Beckett could hardly be described as light entertainment and his work is not for everyone. Which I hope explains why some people left this production early at Birmingham Rep – because they certainly wouldn’t have walked out as a result of the performances.
Those who remained were treated to a sparkling tour-de-force from an actress in her element. As the buried-in-sand Winnie, McSweeney shows why she recently picked up a BAFTA by giving us every nuance of the character.
While Beckett never explains Winnie’s predicament, McSweeney’s achievement is that we care less about why she is stuck in the ground and more about how she responds to it.

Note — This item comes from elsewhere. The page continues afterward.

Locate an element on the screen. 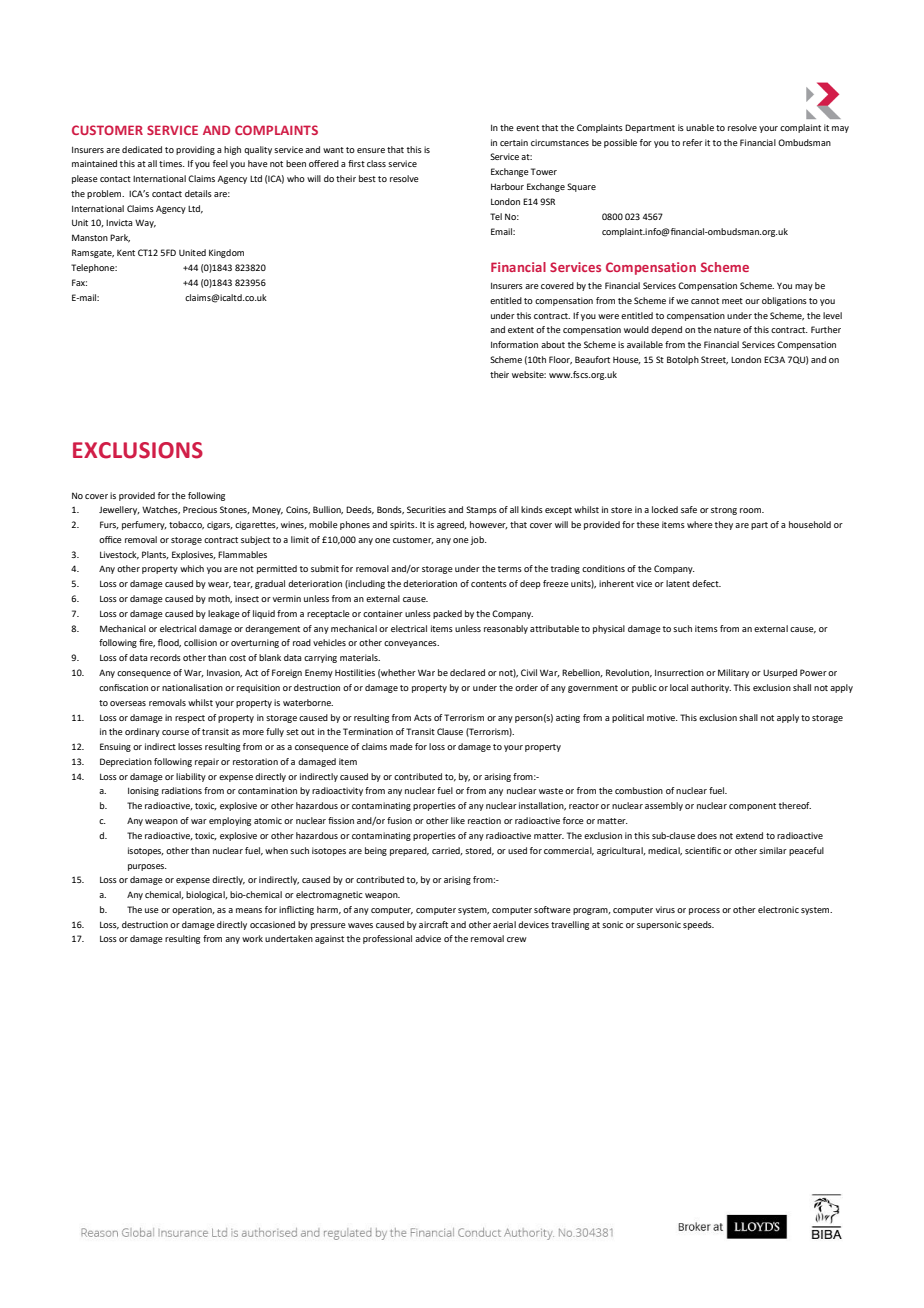  providing is located at coordinates (195, 150).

McSweeney’s attention to detail is dazzling, as she delivers each line and every movement as a gift of theatre. From the shrug of the shoulders and smile as she announces ‘today is another happy day’ to the tension as she faces a loaded gun, she gives every ounce to Winnie, presenting us with a woman who is believable and relatable despite her utterly absurd situation.
Winnie is a challenging role to say the least and the temptation for an actress, and for a director, is to speed through the show afraid that an audience can’t handle the pauses. But McSweeney keeps her nerve and holds the silences, forcing the audience to wait for her next observations.
Howard Teale, as Willie, is the ideal foil to Winnie, popping his head above the parapet every now and then, throwing out single words and answers very occasionally. His final moment, when he crawls towards his wife, is ambiguous – is he reaching for her or for the gun?
Directed by Caitríona McLaughlin, artistic director of the Abbey Theatre in Dublin, this production was first staged during lockdown solely as an online show and is currently on a short tour, having played Cork and Dublin and now coming to Birmingham Rep.
Jamie Vartan’s set fills the stage with a giant mountain of sand, with only the ditch behind to hide Willie, so we are in no doubt of the vastness of the wilderness in which the couple find themselves. Paul Keogan’s lighting subtly changes throughout the day as we pass from the bright blues of noon to the pink and orange hues of evening.
But what remains in the memory after the final curtain is, without doubt, McSweeney’s performance. One only hopes that those considering theatre awards have managed to catch and note it, despite the show’s short run.